Antonelli and Chiaverini¹³ developed a task-priority redundancy resolution for UVMS. Afterward, Soylu et al.¹⁴ have proposed a revised task-priority approach that is able to avoid singular configurations of the manipulator. Targets are divided into priority task and secondary task. Task-priority method completes the secondary task while ensuring the completion of the priority tasks. When the two tasks conflict, the secondary task is released to allow fulfillment of the primary task.

However, all these three methods have some deficiencies. The hydrodynamic factors of UVMS are not considered in weighted generalized inverse method. For GPM, it is difficult to determine its gradient amplification coefficient, so the optimal result cannot be reached. The task-priority method is well developed because of its practical significance. However, the relationship between the secondary task and the optimization target is usually hard to determine. Besides, traditional resolution on velocity level often leads to abrupt change of acceleration and discontinuity of the velocity. In this article, a task-priority redundancy resolution on acceleration level is introduced, and the secondary task is replaced by optimization function which using GPM approach. Such system performance can be improved while the priority task is ensured. The effectiveness of the approach is verified by simulations.
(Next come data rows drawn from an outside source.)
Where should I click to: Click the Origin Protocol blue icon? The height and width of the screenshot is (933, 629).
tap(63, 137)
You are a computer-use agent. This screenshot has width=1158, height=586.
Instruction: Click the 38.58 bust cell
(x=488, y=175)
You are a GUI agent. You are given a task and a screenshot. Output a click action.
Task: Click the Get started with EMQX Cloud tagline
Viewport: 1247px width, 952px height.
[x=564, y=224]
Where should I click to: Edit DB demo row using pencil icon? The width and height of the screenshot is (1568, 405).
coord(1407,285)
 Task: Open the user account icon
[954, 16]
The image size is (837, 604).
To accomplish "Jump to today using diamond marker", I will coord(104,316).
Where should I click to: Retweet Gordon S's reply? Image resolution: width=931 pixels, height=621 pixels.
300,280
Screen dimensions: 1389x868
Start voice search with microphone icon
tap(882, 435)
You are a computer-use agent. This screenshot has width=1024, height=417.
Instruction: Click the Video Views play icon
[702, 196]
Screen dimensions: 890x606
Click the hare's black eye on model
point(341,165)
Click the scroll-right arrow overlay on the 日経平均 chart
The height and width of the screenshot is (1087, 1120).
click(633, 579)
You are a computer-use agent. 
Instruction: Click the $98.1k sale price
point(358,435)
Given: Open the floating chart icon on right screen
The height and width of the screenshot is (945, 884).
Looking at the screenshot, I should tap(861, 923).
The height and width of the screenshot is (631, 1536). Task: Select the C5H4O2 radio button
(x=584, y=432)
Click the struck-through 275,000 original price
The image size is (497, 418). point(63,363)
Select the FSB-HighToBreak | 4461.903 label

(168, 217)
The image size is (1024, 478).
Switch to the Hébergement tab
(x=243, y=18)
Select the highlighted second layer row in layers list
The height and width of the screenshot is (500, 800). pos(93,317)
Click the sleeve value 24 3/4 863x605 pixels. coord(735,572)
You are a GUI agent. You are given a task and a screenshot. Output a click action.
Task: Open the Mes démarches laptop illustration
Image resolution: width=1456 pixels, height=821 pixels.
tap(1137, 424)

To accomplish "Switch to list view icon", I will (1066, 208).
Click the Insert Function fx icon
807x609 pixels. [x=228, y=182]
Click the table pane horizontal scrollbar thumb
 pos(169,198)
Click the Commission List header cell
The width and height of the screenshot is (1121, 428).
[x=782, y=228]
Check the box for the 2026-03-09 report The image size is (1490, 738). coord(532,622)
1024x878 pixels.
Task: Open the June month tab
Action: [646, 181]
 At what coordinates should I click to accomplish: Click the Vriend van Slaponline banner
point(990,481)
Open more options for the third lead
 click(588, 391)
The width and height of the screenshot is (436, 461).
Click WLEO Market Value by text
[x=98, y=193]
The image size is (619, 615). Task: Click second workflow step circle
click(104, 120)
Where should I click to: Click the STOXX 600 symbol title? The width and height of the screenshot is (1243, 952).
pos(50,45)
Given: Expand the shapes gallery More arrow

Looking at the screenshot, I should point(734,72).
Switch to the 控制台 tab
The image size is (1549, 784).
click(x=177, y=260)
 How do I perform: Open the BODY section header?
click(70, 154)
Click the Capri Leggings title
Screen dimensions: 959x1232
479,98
This article is organized as follows. In the next section, the kinematic and dynamic modeling of the UVMS is introduced. Then, a task priority with restoring moment optimized solution of redundancy on acceleration level is proposed. Afterward, some numerical examples are carried out to validate the effectiveness of the proposed method. The last section holds the conclusion.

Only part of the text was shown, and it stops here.